Le deuxième bienfaiteur de la famille Piquet ? Max Mosley, lui-même. Depuis ses dernières frasques, le très controversé président de la FIA, cherche en effet à redorer son blason et un bilan plus que mitigé. Quoi de mieux que de donner en pâture au paddock et aux médias la carcasse d’un des patrons d’écurie les plus arrogants et passer pour le défenseur incontournable de l’intégrité d’un sport que le très influent Nikki Lauda décrit lui-même comme pourri ? Quelle aubaine…

 

Pour une fois, que Bernie et Max sont sur la même longueur d’onde, cela mérite d’être noté.

 

Si le sort de Flavio semble scellé, celui de l’écurie l’est beaucoup moins.
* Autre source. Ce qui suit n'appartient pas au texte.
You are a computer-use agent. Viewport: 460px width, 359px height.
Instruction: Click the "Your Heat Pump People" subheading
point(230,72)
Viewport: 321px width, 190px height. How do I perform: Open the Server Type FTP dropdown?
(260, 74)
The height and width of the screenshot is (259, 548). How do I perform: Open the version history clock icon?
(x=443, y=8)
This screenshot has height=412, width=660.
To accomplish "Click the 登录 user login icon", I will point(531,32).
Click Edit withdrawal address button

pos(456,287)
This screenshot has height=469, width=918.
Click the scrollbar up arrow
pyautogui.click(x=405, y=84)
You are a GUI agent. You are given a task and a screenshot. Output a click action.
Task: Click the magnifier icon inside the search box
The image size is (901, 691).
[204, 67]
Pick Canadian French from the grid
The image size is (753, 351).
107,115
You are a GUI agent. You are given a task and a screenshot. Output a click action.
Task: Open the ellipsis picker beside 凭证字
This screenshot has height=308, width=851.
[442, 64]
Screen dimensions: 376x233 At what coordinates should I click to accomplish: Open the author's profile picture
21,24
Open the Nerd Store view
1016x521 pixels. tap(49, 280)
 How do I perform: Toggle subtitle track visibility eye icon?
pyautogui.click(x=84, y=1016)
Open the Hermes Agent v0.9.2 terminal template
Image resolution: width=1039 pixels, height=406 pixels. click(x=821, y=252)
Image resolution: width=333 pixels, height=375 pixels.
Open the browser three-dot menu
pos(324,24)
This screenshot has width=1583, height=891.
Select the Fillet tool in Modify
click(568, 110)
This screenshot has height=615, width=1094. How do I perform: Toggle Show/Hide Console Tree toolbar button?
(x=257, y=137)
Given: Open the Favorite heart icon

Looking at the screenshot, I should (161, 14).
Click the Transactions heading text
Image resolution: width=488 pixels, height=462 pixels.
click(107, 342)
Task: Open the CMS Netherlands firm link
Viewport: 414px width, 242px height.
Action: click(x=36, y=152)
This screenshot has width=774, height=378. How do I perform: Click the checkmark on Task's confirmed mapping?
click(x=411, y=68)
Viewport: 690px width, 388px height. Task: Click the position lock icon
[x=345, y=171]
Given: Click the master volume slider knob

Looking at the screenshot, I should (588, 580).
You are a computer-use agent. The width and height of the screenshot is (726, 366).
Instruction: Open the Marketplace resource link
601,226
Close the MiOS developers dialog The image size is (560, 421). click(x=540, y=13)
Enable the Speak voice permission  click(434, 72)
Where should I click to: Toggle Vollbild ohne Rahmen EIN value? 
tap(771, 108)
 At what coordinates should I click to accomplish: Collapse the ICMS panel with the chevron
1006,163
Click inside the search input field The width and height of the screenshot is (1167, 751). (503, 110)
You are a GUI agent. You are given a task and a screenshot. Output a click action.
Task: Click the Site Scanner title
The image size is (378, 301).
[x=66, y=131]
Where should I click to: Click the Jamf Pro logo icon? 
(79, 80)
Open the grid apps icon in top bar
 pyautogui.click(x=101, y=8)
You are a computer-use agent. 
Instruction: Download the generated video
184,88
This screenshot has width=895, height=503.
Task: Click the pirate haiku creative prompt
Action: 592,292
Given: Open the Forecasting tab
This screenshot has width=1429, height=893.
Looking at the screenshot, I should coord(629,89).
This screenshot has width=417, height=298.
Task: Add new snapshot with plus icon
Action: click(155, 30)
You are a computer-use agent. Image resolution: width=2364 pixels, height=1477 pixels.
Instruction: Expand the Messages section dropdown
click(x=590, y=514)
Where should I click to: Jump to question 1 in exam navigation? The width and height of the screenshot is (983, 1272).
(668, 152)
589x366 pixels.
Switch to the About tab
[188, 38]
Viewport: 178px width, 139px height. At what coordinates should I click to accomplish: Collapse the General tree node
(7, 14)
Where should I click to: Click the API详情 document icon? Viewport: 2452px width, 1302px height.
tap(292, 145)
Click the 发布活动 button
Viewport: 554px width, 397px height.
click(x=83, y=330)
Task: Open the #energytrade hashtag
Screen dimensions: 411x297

Au mieux, une exclusion du championnat 2009, avec une réintégration en 2010, aux prix de concessions dont nous n’aurons jamais connaissance. Au pire, elle risque l’exclusion pure et simple, assortie d’une interdiction (temporaire ou définitive) de participer au championnat.

Gardons en mémoire que punir Renault, c’est affaiblir la FOTA. D’autant que la relève est déjà prête, puisqu’entre temps, Bernie et Max ont annoncé de concert l’arrivée d’une écurie au passé chargé de gloire a été annoncée pour 2009-2010 : Lotus.

Lotus ? Tiens, tiens…il s’agit bien là de l’écurie sur laquelle Nelson Piquet Sr a couru deux saisons, et avec laquelle il a toujours gardé contact ? De quoi assurer un baquet à son fiston pour 2010 ? L’avenir très très proche nous le dira…

 

Jean Teuleumane de Raillevert

 

 

(1) Parti 15è sur la grille de départ après une séance de qualifications catastrophique, Alonso profite concomitamment  de l’accident de son coéquipier au 13è tour, de la fermeture du pit-lane et de la sortie de la voiture de sécurité sur 4 tours pour se retrouver en tête de la course et remporter le grand prix.